■ **Task statement**:
Although the data below contains pictures, please reproduce only its words, exactly.

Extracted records
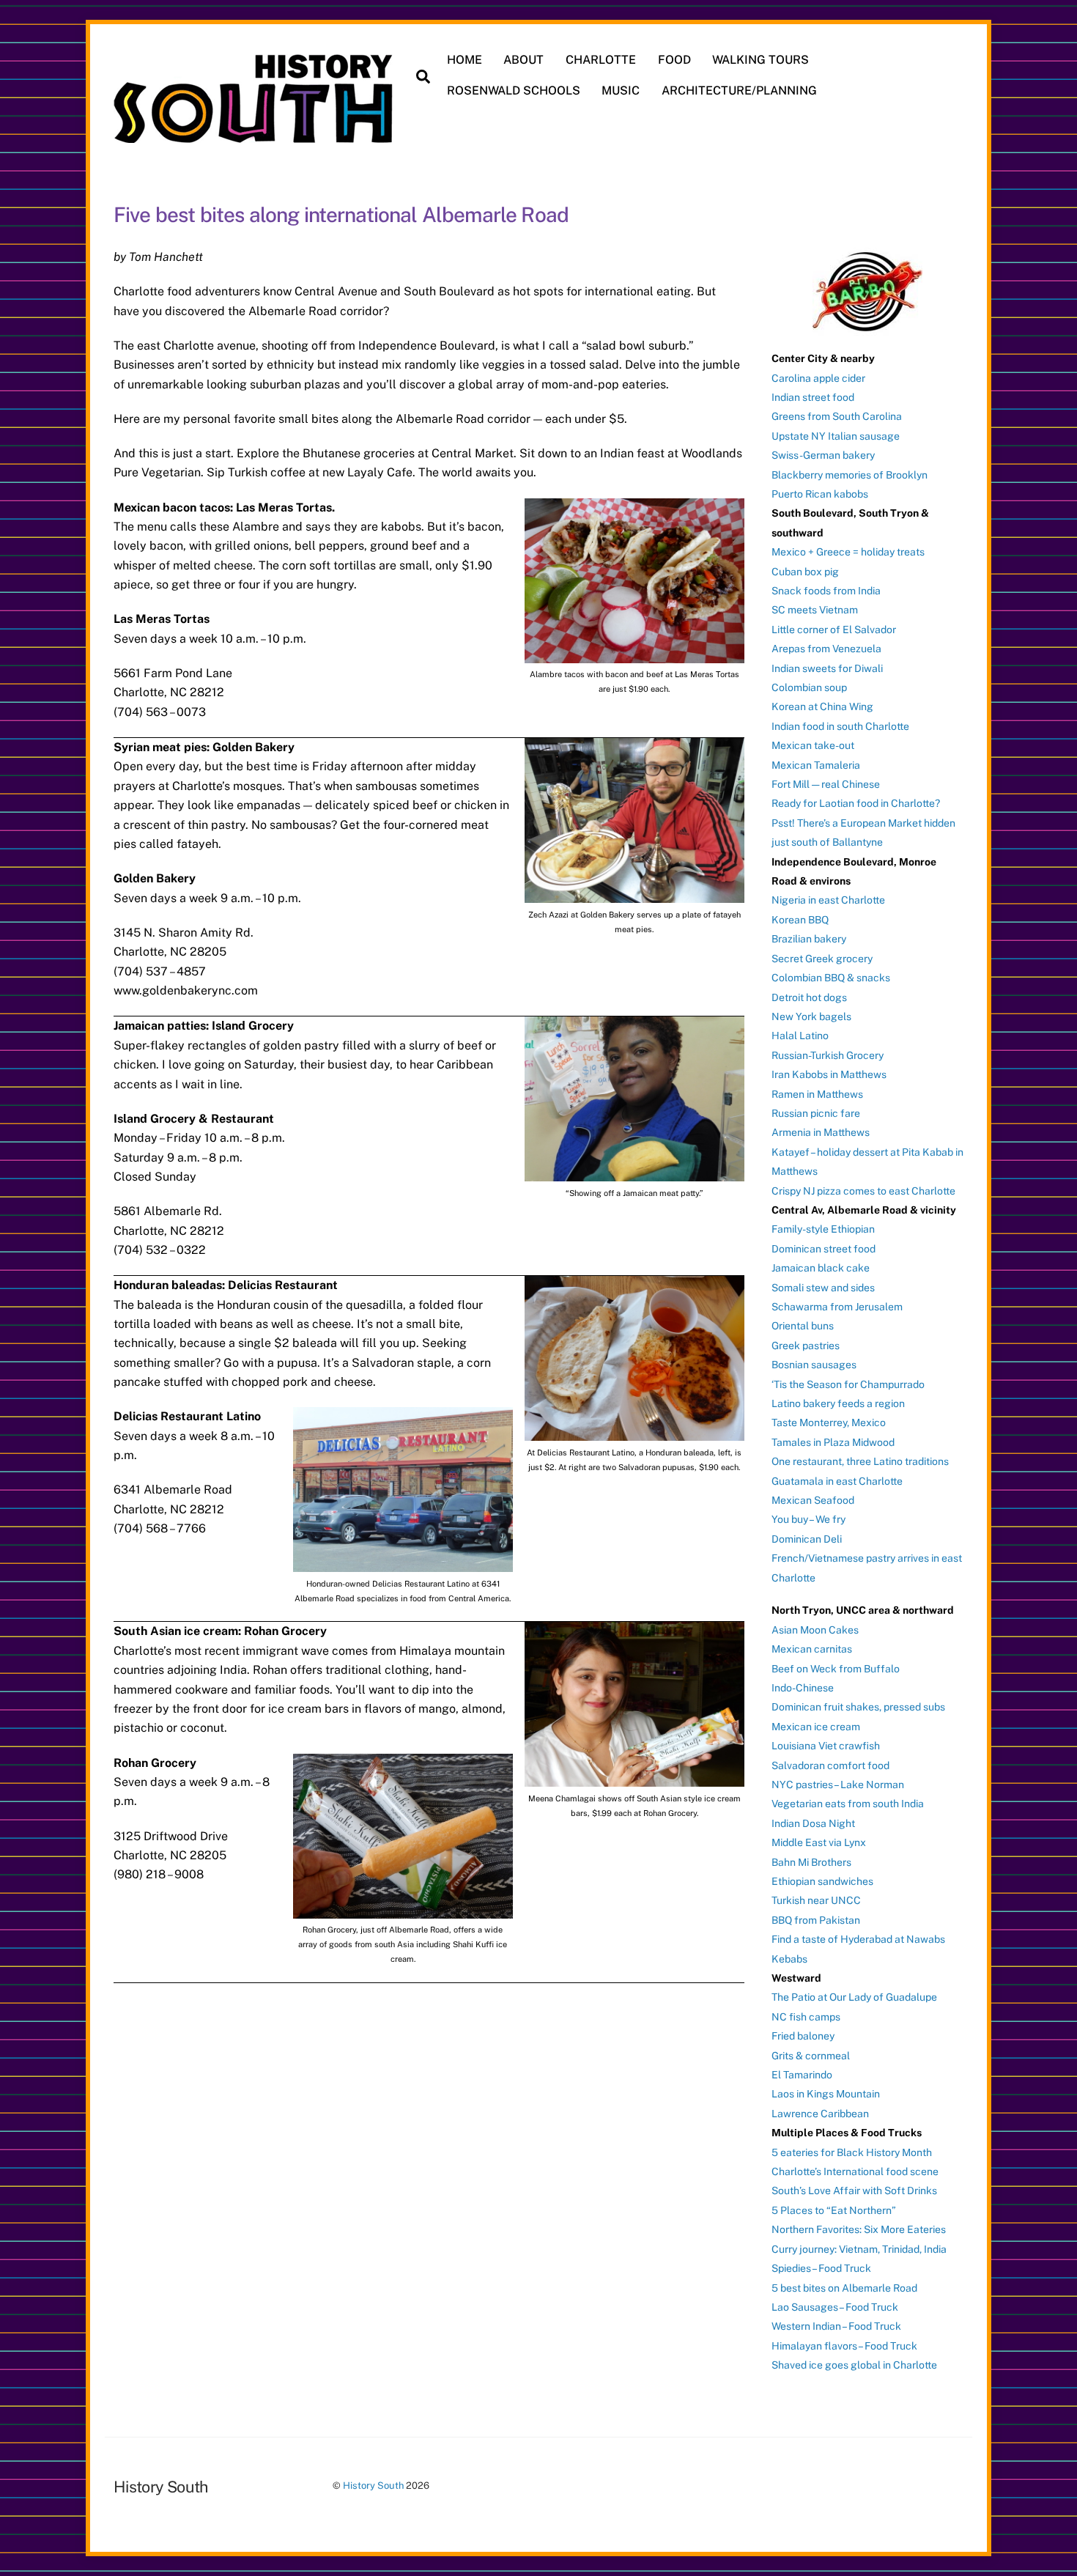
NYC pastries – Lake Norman (837, 1784)
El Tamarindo (801, 2075)
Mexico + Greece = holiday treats (848, 552)
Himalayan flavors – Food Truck (844, 2346)
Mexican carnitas (811, 1649)
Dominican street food (823, 1249)
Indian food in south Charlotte (840, 726)
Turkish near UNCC (816, 1900)
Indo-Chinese (802, 1688)
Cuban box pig (805, 571)
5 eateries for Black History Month (851, 2152)
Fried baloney (802, 2036)
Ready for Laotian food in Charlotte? (855, 803)
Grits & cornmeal (810, 2056)
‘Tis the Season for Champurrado (848, 1384)
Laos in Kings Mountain (825, 2094)
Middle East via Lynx (818, 1842)
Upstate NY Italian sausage (835, 436)
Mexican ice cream (815, 1726)
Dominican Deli (806, 1539)
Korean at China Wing (822, 706)
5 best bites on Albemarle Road (844, 2288)
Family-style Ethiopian (823, 1229)
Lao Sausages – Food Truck (834, 2307)
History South (373, 2485)
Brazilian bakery (808, 939)
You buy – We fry (808, 1519)
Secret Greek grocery (822, 958)
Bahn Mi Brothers (811, 1862)
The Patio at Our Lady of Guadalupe (854, 1997)
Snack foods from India (826, 591)
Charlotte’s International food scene (855, 2171)
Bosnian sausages (813, 1364)
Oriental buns (802, 1326)
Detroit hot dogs (809, 997)
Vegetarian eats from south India (847, 1803)
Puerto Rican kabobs (819, 494)
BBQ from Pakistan (815, 1920)
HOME (464, 60)
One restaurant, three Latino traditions (860, 1461)
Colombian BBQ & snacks (830, 977)
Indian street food (812, 397)
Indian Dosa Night (813, 1823)
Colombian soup (809, 687)
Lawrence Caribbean (820, 2113)
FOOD (674, 60)
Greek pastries (805, 1345)
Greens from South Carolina (836, 416)
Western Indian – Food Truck (836, 2326)
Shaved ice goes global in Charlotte (854, 2365)
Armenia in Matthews (820, 1132)
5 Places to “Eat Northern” (833, 2210)
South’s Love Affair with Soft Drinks (854, 2190)
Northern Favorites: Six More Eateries (858, 2229)
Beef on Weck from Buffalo (835, 1669)
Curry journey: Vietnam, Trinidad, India (859, 2249)
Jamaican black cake (820, 1268)
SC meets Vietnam (814, 610)
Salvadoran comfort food (830, 1765)
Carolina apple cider (818, 378)
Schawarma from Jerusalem (837, 1307)
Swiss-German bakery (823, 455)
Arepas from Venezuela (826, 648)
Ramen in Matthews (817, 1094)
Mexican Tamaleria (815, 765)
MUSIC (621, 90)
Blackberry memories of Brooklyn (849, 475)
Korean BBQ (800, 920)
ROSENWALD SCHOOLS (513, 90)
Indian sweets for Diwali (827, 668)
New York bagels (811, 1016)
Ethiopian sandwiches (822, 1881)
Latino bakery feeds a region (838, 1403)
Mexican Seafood (812, 1500)
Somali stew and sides (823, 1287)
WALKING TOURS (760, 60)
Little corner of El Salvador (833, 629)
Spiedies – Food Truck (821, 2268)
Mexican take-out (812, 745)
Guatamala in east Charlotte (837, 1481)
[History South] (255, 135)
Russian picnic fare (815, 1113)
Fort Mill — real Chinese (825, 784)
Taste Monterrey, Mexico (828, 1422)
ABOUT (523, 60)
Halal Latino (800, 1035)
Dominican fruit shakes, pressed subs (858, 1707)
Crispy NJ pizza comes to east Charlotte (863, 1191)
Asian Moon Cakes (815, 1630)
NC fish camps (805, 2017)
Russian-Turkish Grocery (827, 1055)
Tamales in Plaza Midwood (833, 1442)
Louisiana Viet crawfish (825, 1746)
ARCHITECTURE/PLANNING (739, 90)
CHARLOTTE (601, 60)
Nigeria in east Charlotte (828, 900)
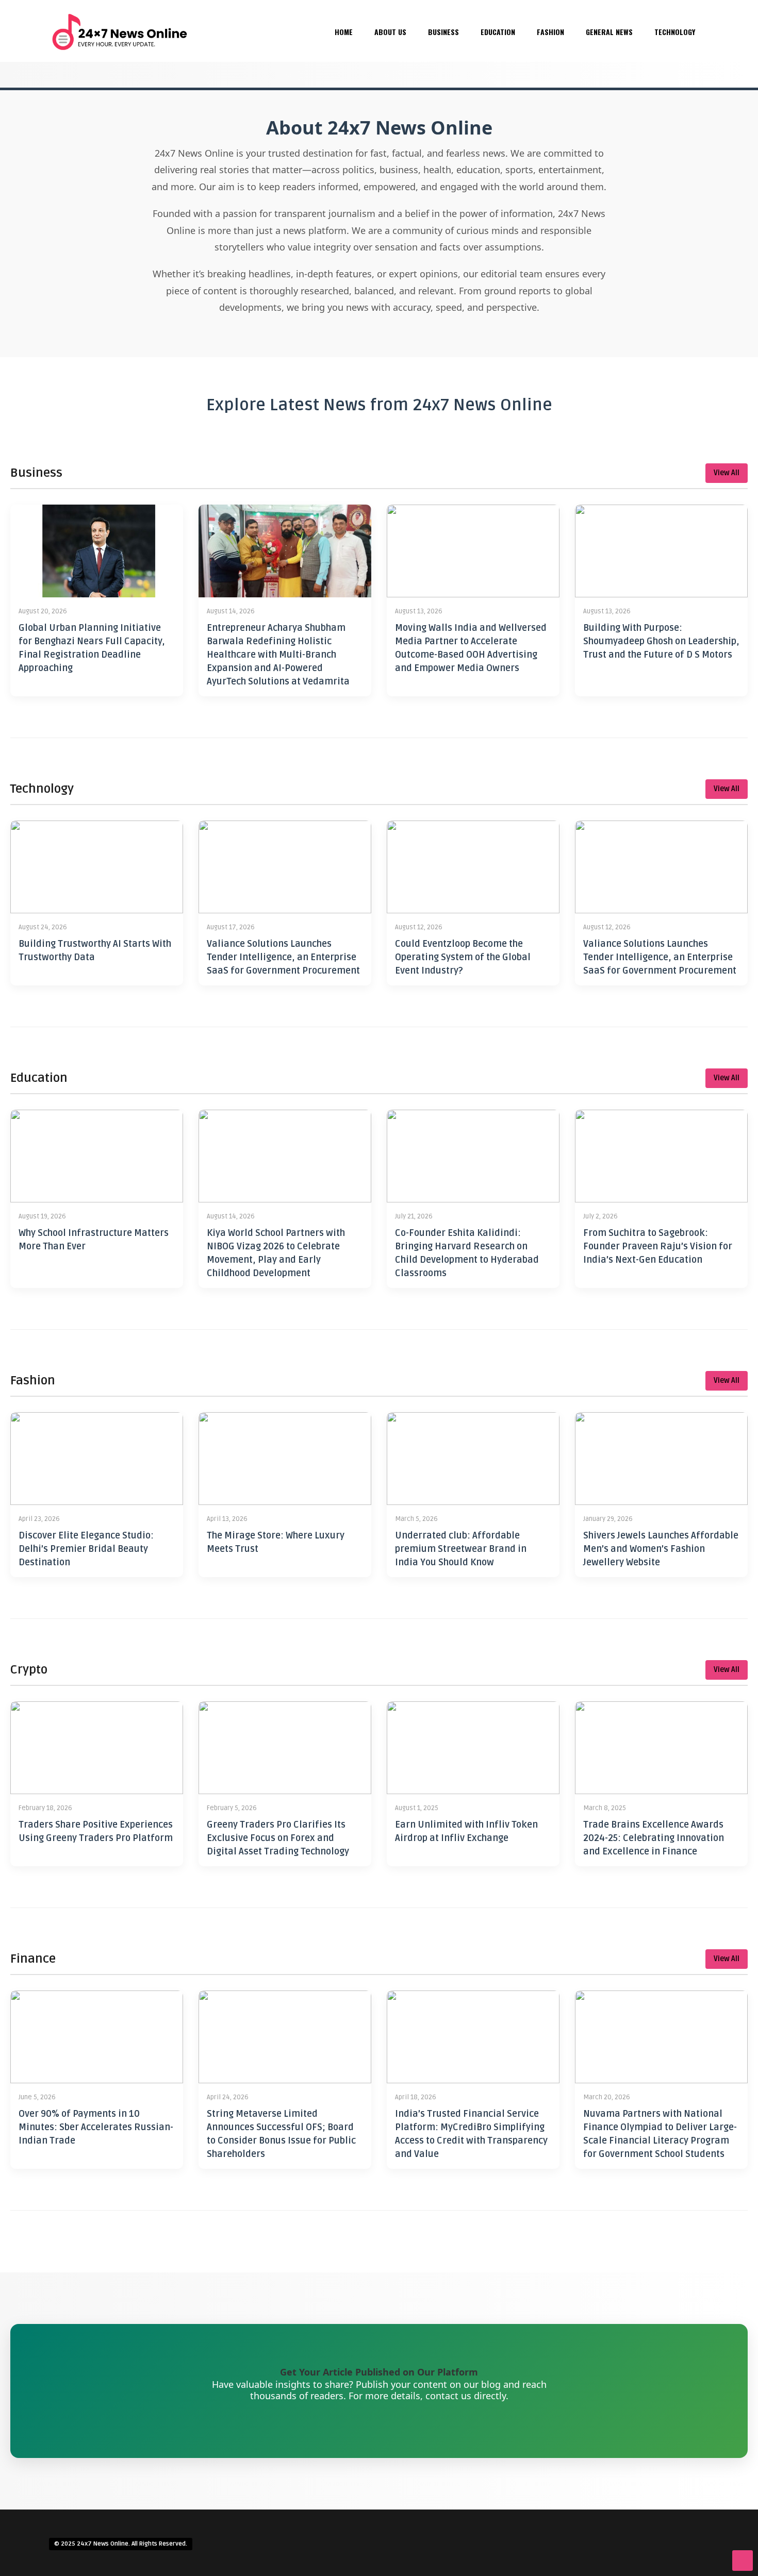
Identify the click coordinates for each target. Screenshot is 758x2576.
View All (726, 473)
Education (498, 31)
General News (609, 31)
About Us (390, 31)
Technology (674, 31)
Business (443, 31)
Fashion (550, 31)
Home (344, 31)
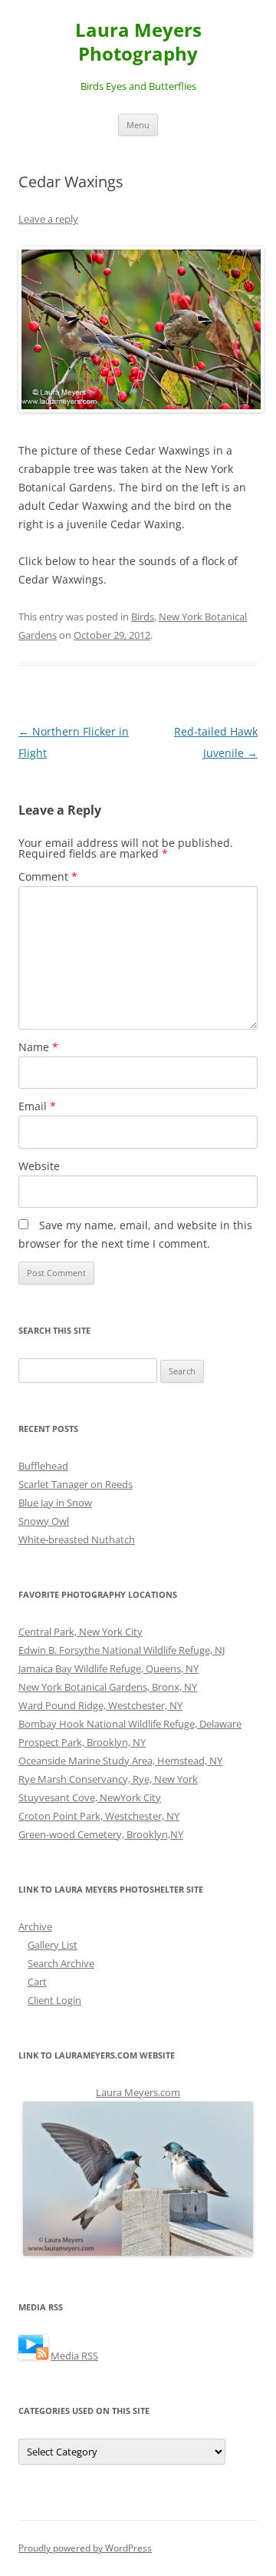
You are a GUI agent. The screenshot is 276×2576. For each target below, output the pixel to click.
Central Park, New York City (80, 1632)
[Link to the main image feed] (33, 2356)
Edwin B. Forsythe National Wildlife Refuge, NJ (121, 1650)
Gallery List (52, 1945)
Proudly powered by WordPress (85, 2548)
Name (38, 1047)
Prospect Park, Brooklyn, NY (82, 1742)
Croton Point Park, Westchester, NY (98, 1816)
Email (37, 1106)
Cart (37, 1982)
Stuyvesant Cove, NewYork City (89, 1797)
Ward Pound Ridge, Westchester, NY (100, 1705)
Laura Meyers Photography (138, 42)
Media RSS (74, 2356)
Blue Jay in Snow (55, 1503)
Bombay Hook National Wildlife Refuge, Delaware (130, 1724)
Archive (35, 1926)
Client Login (54, 2000)
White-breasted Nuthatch (76, 1539)
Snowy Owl (43, 1521)
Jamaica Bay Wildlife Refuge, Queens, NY (108, 1668)
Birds (142, 616)
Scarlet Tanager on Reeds (75, 1484)
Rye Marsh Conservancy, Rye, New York (108, 1779)
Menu (138, 125)
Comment (47, 876)
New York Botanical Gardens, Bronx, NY (107, 1687)
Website (39, 1166)
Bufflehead (43, 1466)
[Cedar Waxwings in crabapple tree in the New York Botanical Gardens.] (138, 329)
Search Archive (61, 1963)
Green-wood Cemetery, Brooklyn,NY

■ **Your response**:
NYC pastries – Lake Norman (837, 1784)
El Tamarindo (801, 2075)
Mexico + Greece = holiday treats (848, 552)
Himalayan flavors – Food Truck (844, 2346)
Mexican carnitas (811, 1649)
Dominican street food (823, 1249)
Indian food in south Charlotte (840, 726)
Turkish near UNCC (816, 1900)
Indo-Chinese (802, 1688)
Cuban box pig (805, 571)
5 eateries for Black History Month (851, 2152)
Fried baloney (802, 2036)
Ready for Laotian food in Charlotte? (855, 803)
Grits & cornmeal (810, 2056)
‘Tis the Season for Champurrado (848, 1384)
Laos in Kings Mountain (825, 2094)
Middle East via Lynx (818, 1842)
Upstate NY Italian sausage (835, 436)
Mexican ice cream (815, 1726)
Dominican Deli (806, 1539)
Korean at China Wing (822, 706)
5 best bites on Albemarle Road (844, 2288)
Family-style Ethiopian (823, 1229)
Lao Sausages – Food Truck (834, 2307)
History South (373, 2485)
Brazilian bakery (808, 939)
You buy – We fry (808, 1519)
Secret Greek grocery (822, 958)
Bahn Mi Brothers (811, 1862)
The Patio at Our Lady of Guadalupe (854, 1997)
Snack foods from India (826, 591)
Charlotte’s International food scene (855, 2171)
Bosnian sausages (813, 1364)
Oriental buns (802, 1326)
Detroit hot dogs (809, 997)
Vegetarian eats from south India (847, 1803)
Puerto Rican kabobs (819, 494)
BBQ from Pakistan (815, 1920)
HOME (464, 60)
One restaurant, three Latino traditions (860, 1461)
Colombian BBQ & snacks (830, 977)
Indian street food (812, 397)
Indian Dosa Night (813, 1823)
Colombian soup (809, 687)
Lawrence Caribbean (820, 2113)
FOOD (674, 60)
Greek pastries (805, 1345)
Greens from South Carolina (836, 416)
Western Indian – Food Truck (836, 2326)
Shaved ice goes global in Charlotte (854, 2365)
Armenia in Matthews (820, 1132)
5 Places to “Eat Northern” (833, 2210)
South’s Love Affair with Soft Drinks (854, 2190)
Northern Favorites: Six More Eateries (858, 2229)
Beef on Weck from Buffalo (835, 1669)
Curry journey: Vietnam, Trinidad, India (859, 2249)
Jamaican black cake (820, 1268)
SC meets Vietnam (814, 610)
Salvadoran comfort food (830, 1765)
Carolina apple cider (818, 378)
Schawarma from Jerusalem (837, 1307)
Swiss-German bakery (823, 455)
Arepas from Venezuela (826, 648)
Ramen in Matthews (817, 1094)
Mexican Tamaleria (815, 765)
MUSIC (621, 90)
Blackberry memories of Brooklyn (849, 475)
Korean BBQ (800, 920)
ROSENWALD SCHOOLS (513, 90)
Indian sweets for Diwali (827, 668)
New York bagels (811, 1016)
Ethiopian sandwiches (822, 1881)
Latino bakery feeds a region (838, 1403)
Mexican Seafood (812, 1500)
Somali stew and sides (823, 1287)
WALKING TOURS (760, 60)
Little corner of El Salvador (833, 629)
Spiedies – Food Truck (821, 2268)
Mexican take-out (812, 745)
Guatamala in east Charlotte (837, 1481)
[History South] (255, 135)
Russian picnic fare (815, 1113)
Fort Mill — real Chinese (825, 784)
Taste Monterrey, Mexico (828, 1422)
ABOUT (523, 60)
Halal Latino (800, 1035)
Dominican fruit shakes, pressed subs (858, 1707)
Crispy NJ pizza comes to east Charlotte (863, 1191)
Asian Moon Cakes (815, 1630)
NC fish camps (805, 2017)
Russian-Turkish Grocery (827, 1055)
Tamales in Plaza Midwood (833, 1442)
Louisiana Viet crawfish (825, 1746)
ARCHITECTURE/PLANNING (739, 90)
CHARLOTTE (601, 60)
Nigeria in east Charlotte (828, 900)
Identify the click coordinates for each target. Screenshot is 758x2576.
View All (726, 473)
Education (498, 31)
General News (609, 31)
About Us (390, 31)
Technology (674, 31)
Business (443, 31)
Fashion (550, 31)
Home (344, 31)
You are a GUI agent. The screenshot is 276×2576. For each target below, output the pixel to click.
Central Park, New York City (80, 1632)
[Link to the main image feed] (33, 2356)
Edwin B. Forsythe National Wildlife Refuge, NJ (121, 1650)
Gallery List (52, 1945)
Proudly powered by WordPress (85, 2548)
Name (38, 1047)
Prospect Park, Brooklyn, NY (82, 1742)
Croton Point Park, Westchester, NY (98, 1816)
Email (37, 1106)
Cart (37, 1982)
Stuyvesant Cove, NewYork City (89, 1797)
Ward Pound Ridge, Westchester, NY (100, 1705)
Laura Meyers Photography (138, 42)
Media RSS (74, 2356)
Blue Jay in Snow (55, 1503)
Bombay Hook National Wildlife Refuge, Delaware (130, 1724)
Archive (35, 1926)
Client Login (54, 2000)
White-breasted Nuthatch (76, 1539)
Snowy Owl (43, 1521)
Jamaica Bay Wildlife Refuge, Queens, NY (108, 1668)
Birds (142, 616)
Scarlet Tanager on Reeds (75, 1484)
Rye Marsh Conservancy, Rye, New York (108, 1779)
Menu (138, 125)
Comment (47, 876)
New York Botanical Gardens, Bronx, NY (107, 1687)
Website (39, 1166)
Bufflehead (43, 1466)
[Cedar Waxwings in crabapple tree in the New York Botanical Gardens.] (138, 329)
Search Archive (61, 1963)
Green-wood Cemetery, Brooklyn,NY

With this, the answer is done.